I'm interested in control and estimation theory for nonlinear and complex systems. In this regard, I'm particularly interested in the computer-controlled processes with high penetration of computing and communication technologies, including the so-called Cyber-Physical Systems (CPS). For those systems, I research control-theoretic methods for ensuring safety properties, such as stability, dissipativity, fault-tolerance, and trajectories containment, as well as the cyber-security properties whose concerns emerge from the intense use of novel communication technologies. Moreover, for dealing with nonlinear dynamics, I'm enthusiastic of methods based on differential inclusions (e.g., quasi-LPV and fuzzy models) which enable the use of optimization tools, e.g., semidefinite programming, for constructing the solutions. Some examples of problems related to this topic:
Robust and nonlinear control and estimation;
Fault-tolerant control;
Dissipativity-based analisys and control;
Networked control systems;
Cyber-secure, resilient and non-fragile control.
Data-driven control aims at designing controllers for dynamical systems using input-output data instead of mathematical models. Although data-driven control enables the learning of controllers from data, the formal certification of control systems without mathematical models is a challenging task. I'm interested in this kind of data-driven control. On the one hand, some optimization techniques like semidefinite programming have emerged as powerful tools for designing control systems with guarantees certified by energy functions whose properties are related to the behavior of the system’s trajectories. On the other hand, formal methods are typically employed in computer science for specification, analysis, and verification of computer systems. I'm interested in combining mathematics, control theory and computer science for developing effective data-driven control algorithms with guaranteed safety and security.
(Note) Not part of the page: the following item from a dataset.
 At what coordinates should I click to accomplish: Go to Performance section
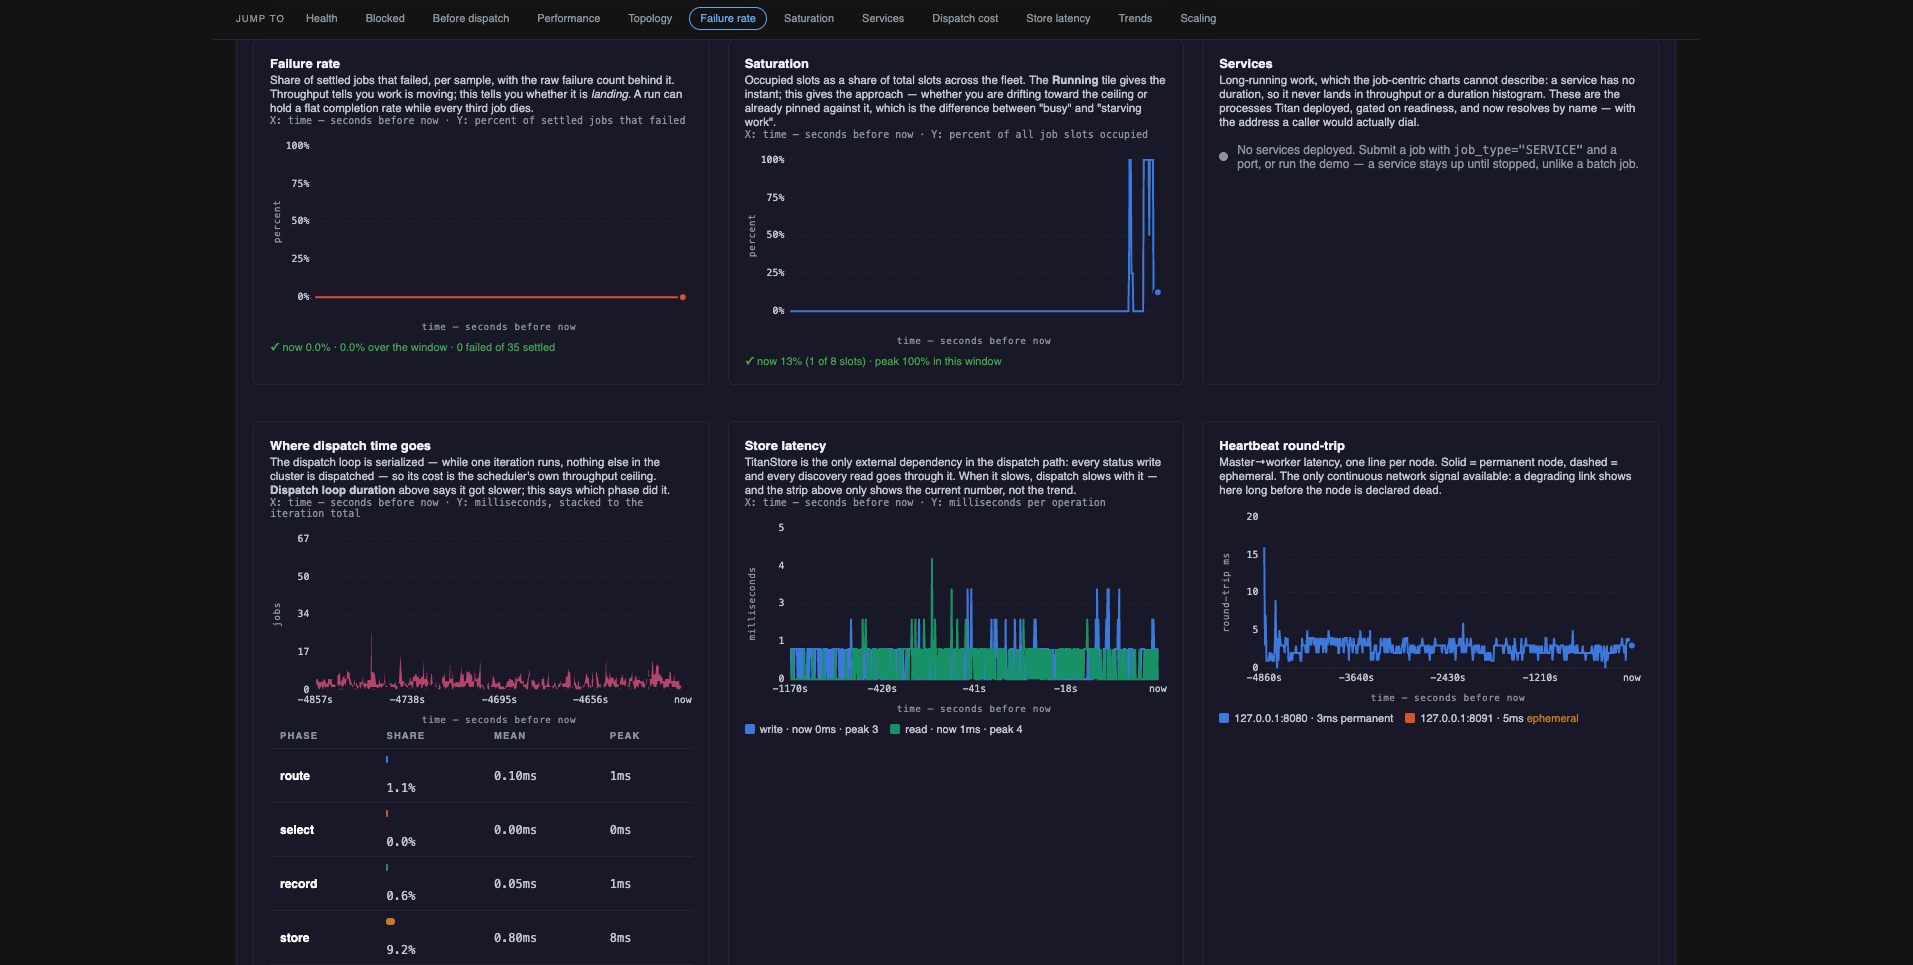pyautogui.click(x=569, y=18)
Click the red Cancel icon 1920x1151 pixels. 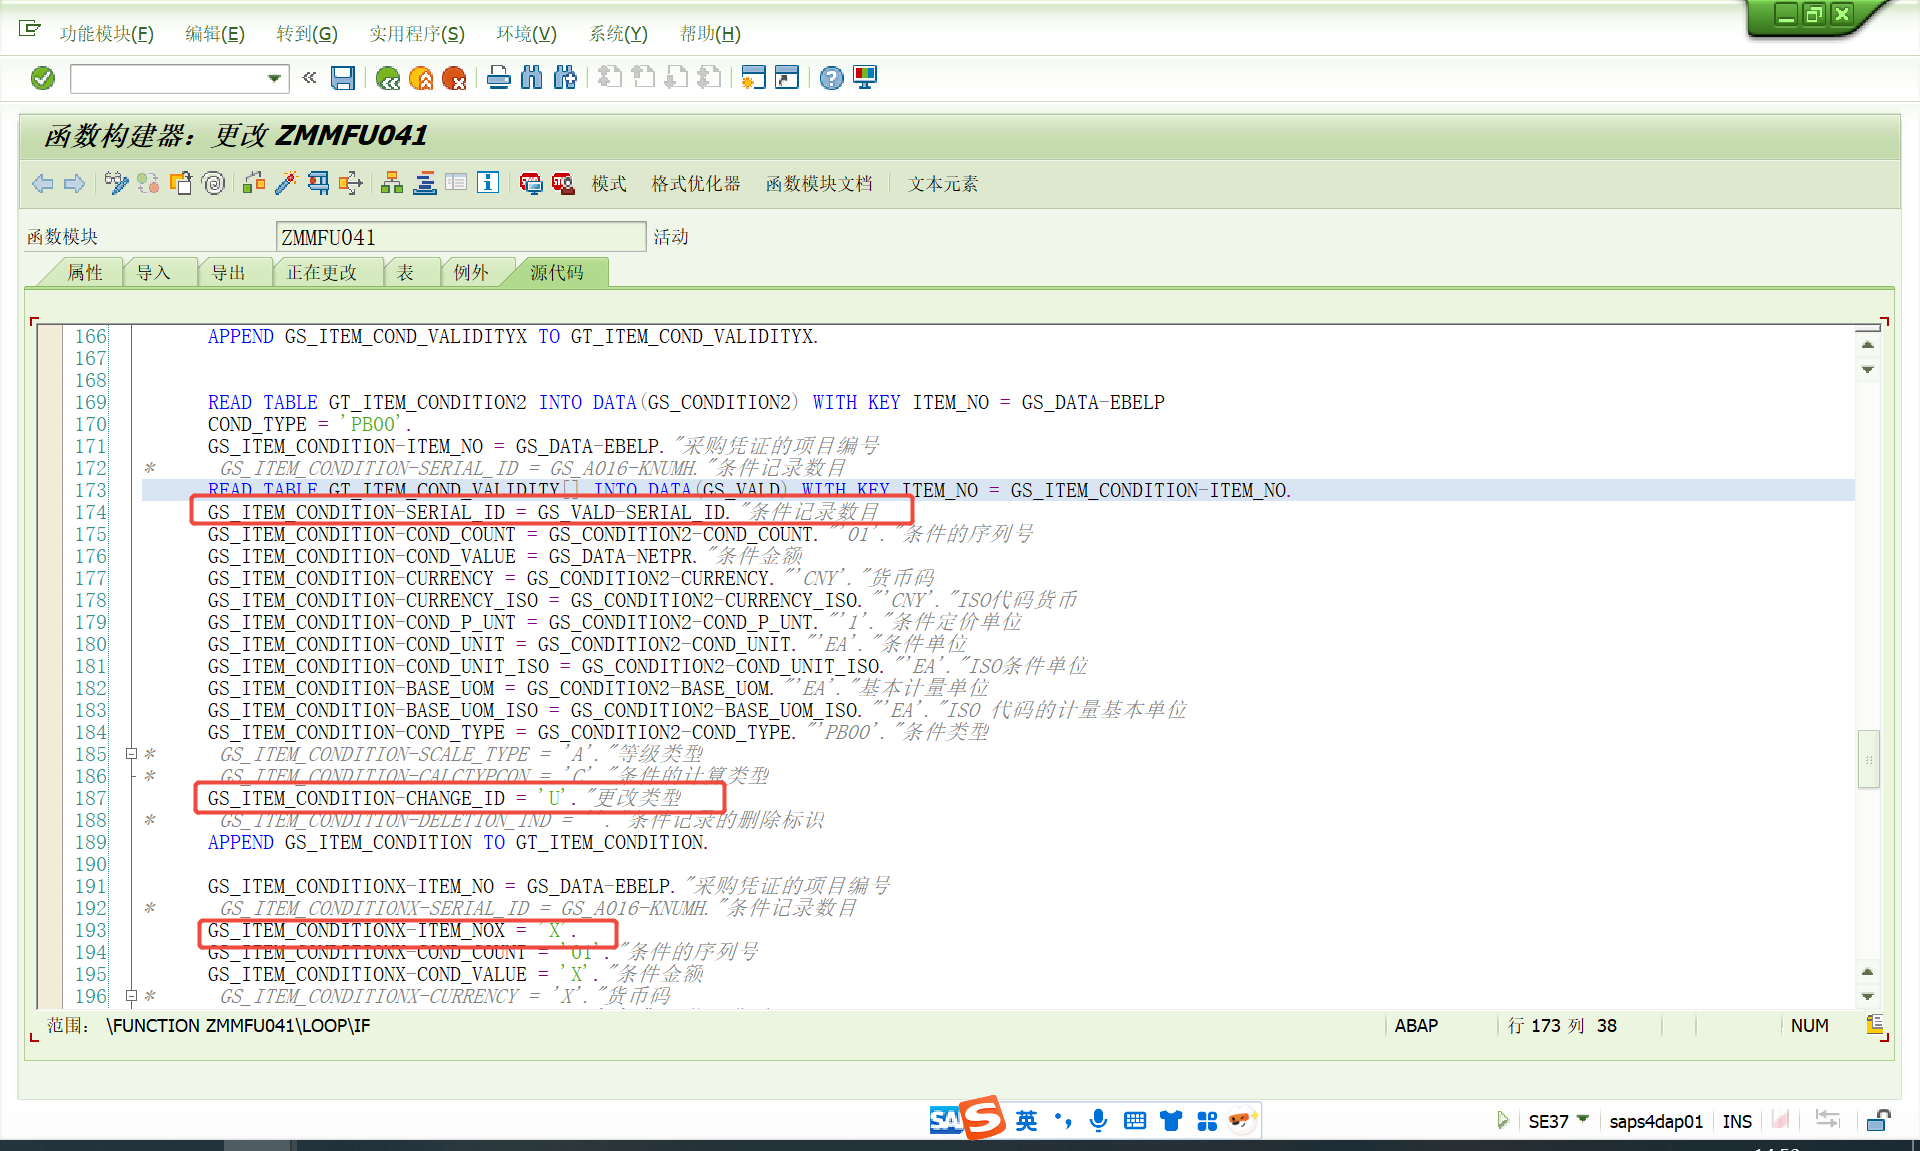point(454,78)
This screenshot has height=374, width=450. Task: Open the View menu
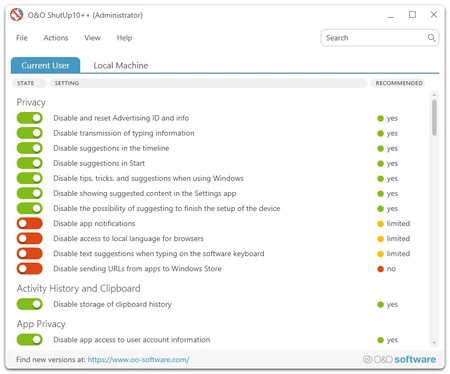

The task of modelling real-world systems consists of developing methodologies that capture the dynamics of processes, which might be nonlinear and time-varying, and describing them with a certain precision. The control of those systems requires the characterization of the input-output relationships. Moreover, the data-driven supervision of those systems require methodologies with capabilities to process data-streams. In this regard, the evolving models play a crucial role on the autonomous artificial intelligence since they provide a fully adaptive behaviour in terms of model structure and parameters. Complementary, granular computing enables concept formation and learning to achieve explainable AI models. I'm interested in the combination of those approaches to develop evolving granular systems which allows to process data streams from complex and non-stationary sources, guaranteeing interpretability.
Nowadays, several safety-critical and autonomous systems are built on the top of AI algorithms and control systems. In this context, it is crucial to ensure that AI algorithms and control systems are trustworthy. In this regard, I'm interested in formal methods which are able to provide safety and security certificates for AI and control systems.
Prognostics and Health Management is used for assessment and prediction of state of degradation and remaining useful life (RUL) of structures, systems, and components as well as for the development of maintenance policies. I'm particularly interested in data-based methods for PHM and the development of predictive maintenance policies, which considers the RUL predictions for the planning of maintenance tasks, as well as the prescriptive maintenance and health-aware control methods that enable the design of controllers which are able to manage and extend the RUL of the equipments.
In addition to the development of new theories and algorithms for the above topics, I'm also interested in their application to real-world problems. In particular, I'm enthusiastic of applications to renewable energy systems, microgrids and mobile robotics.